The effects of hydroxyurea on Escherichia coli B/5 physiology (increases in cell mass, number of viable cells, and deoxyribonucleic acid [DNA], RNA, and protein concentrations) were studied in an attempt to find a concentration that completely inhibits DNA synthesis and increase in number of viable cells but has little or no effect on other metabolic processes. These conditions were the most closely approached at an hydroxyurea concentration of 0.026 to 0.033 m . A concentration of 0.026 or 0.033 m was used in subsequent experiments to study the site(s) of inhibition of DNA synthesis in E. coli B/5 by hydroxyurea.
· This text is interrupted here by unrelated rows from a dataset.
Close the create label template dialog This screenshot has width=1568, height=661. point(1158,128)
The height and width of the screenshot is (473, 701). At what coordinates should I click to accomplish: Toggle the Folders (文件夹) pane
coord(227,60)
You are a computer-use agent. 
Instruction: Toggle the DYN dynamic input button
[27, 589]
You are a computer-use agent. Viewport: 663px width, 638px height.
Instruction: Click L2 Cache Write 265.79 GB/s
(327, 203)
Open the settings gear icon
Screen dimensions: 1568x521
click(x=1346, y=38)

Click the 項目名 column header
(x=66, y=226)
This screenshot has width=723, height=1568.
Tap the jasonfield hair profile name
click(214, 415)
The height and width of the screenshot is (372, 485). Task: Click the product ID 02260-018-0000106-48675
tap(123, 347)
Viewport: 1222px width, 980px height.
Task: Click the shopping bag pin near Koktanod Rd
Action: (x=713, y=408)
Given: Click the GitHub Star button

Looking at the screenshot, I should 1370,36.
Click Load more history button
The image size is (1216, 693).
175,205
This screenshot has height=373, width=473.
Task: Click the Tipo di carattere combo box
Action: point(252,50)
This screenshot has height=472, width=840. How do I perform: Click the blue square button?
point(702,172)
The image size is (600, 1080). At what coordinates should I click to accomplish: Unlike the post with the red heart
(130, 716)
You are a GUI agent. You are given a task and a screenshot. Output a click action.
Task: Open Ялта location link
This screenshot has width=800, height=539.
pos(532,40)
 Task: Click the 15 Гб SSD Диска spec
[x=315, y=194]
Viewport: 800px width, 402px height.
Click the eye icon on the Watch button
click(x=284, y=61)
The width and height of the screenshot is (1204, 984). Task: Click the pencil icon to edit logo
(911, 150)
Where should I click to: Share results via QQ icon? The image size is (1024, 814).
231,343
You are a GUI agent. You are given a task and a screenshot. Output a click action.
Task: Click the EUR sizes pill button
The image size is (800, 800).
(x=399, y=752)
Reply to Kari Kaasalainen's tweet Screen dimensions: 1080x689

Hydroxyurea at a concentration of 10 −2 m was found to inhibit ribonucleoside diphosphate reductase activity completely in crude extracts of E. coli . The synthesis of deoxyribonucleotides was greatly reduced when E. coli cells were grown in the presence of 0.033 m hydroxyurea. Studies on the acid-soluble DNA precursor pools showed that hydroxyurea causes a decrease in the concentration of deoxyribonucleoside diphosphates and deoxyribonucleoside triphosphates and an increase in the total concentration of ribonucleotides. Sucrose density gradient sedimentation of DNA from cells treated with 0.026 m hydroxyurea for 30 min indicated that at this concentration hydroxyurea induces no detectable single- or double-strand breaks. In addition, both replicative and repair syntheses of DNA were found to occur normally in toluene-treated cells in the presence of relatively high concentrations of hydroxyurea. Pulse-chase studies showed that deoxyribonucleotides synthesized prior to the addition of hydroxyurea to cells are utilized normally for DNA synthesis in the presence of hydroxyurea. On the basis of these observations, we have concluded that the primary, if not the only, site of inhibition of DNA synthesis in E. coli B/5 by low concentrations of hydroxyurea is the inhibition of the enzyme ribonucleoside diphosphate reductase.